Talking Biopolitics began in 2011 with webinars on synthetic biology and assisted reproductive technologies. It continued in 2012 with interviews of Bill McKibben, Dorothy Roberts, and Harriet Washington. We are excited to announce that Talking Biopolitics is back for 2013, featuring conversations with Miriam Zoll, George Estreich, Ruha Benjamin, and Donna Dickenson that are open and free for everyone.
Each of these cutting-edge thinkers has recently published a book that engages with different facets of the challenges raised by human biotechnologies. They address provocative questions about assisted reproduction, personalized medicine, prenatal gene sequencing, stem cell research, and much more. Their work provides invaluable insights into the new biopolitics we need.
The 2013 series kicks off on May 21 with a live web interview by the Center for Genetics and Society’s Associate Executive Director Diane Tober of Miriam Zoll, award-winning writer and international public health and reproductive rights advocate. Miriam’s new book, Cracked Open: Liberty, Fertility and the Pursuit of High Tech Babies, gives a moving and unblinking account of the emotional anguish, health complications, ethical quandaries and financial costs of her own fertility journey. She also delivers vital insights into the consequences of our failure to adequately understand and regulate the business of assisted reproduction. Find more information and RSVP here.
The second event on June 3 features George Estreich, who will be interviewed by the Longmore Institute on Disability’s Emily Beitiks. George’s book, The Shape of the Eye: A Memoir, is an award-winning account of his family and life with daughter Laura, who has Down syndrome. He asks how the new non-invasive fetal gene tests are affecting women’s experiences of pregnancy and childbearing, and how they might change our personal and social feelings about disabilities such as Down syndrome. The Shape of the Eye is a powerful and moving contemplation of what it means to be human and what it means to be different. Find more information and RSVP here.
In the third event on June 25, CGS Executive Director Marcy Darnovsky interviews Ruha Benjamin, assistant professor of Sociology and African American studies at Boston University. Ruha’s new book, People’s Science: Bodies and Rights on the Stem Cell Frontier, delves into stem cell research, arguing that public engagement must be considered in controversial scientific advances.
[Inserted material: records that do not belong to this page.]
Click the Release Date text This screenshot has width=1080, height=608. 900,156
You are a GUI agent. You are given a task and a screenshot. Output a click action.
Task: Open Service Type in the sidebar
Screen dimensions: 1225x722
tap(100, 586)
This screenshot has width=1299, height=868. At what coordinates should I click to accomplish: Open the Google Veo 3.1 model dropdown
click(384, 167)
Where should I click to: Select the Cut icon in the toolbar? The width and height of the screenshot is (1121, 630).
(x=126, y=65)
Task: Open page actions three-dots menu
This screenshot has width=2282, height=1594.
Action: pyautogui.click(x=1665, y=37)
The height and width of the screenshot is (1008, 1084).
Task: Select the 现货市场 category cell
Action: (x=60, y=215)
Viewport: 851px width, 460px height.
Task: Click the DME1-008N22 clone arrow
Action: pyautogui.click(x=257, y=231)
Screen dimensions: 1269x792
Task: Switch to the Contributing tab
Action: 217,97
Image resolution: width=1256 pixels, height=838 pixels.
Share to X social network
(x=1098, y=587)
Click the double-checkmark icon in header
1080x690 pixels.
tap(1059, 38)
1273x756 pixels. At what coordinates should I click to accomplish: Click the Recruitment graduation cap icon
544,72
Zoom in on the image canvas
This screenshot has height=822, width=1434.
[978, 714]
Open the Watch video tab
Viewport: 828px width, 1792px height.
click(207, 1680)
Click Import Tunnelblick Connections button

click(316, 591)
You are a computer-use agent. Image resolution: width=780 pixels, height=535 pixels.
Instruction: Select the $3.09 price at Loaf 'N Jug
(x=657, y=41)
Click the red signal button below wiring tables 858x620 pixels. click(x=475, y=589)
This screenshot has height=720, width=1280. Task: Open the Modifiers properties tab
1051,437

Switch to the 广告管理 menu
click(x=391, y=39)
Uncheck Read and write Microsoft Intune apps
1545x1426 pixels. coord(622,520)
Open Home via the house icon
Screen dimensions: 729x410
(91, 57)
She particularly advocates for the voices of people with disabilities, African Americans, and women, showing that citizens have the power to influence science, and not merely the other way around. Find more information and RSVP here.
On July 16, we hear from author, activist and scholar Donna Dickenson, interviewed by Osagie Obasogie, Senior Fellow at CGS and Associate Professor of Law at the University of California, Hastings. Donna’s new book, Me Medicine vs. We Medicine: Reclaiming Biotechnology for the Common Good, is an essential read for anyone trying to make sense of personalized medicine. She makes a powerful case for taming "me-centeredness" and market domination of medicine, and for renewing our commitments to public health and the common good. Find more information and RSVP here.
Looking forward to the conversations!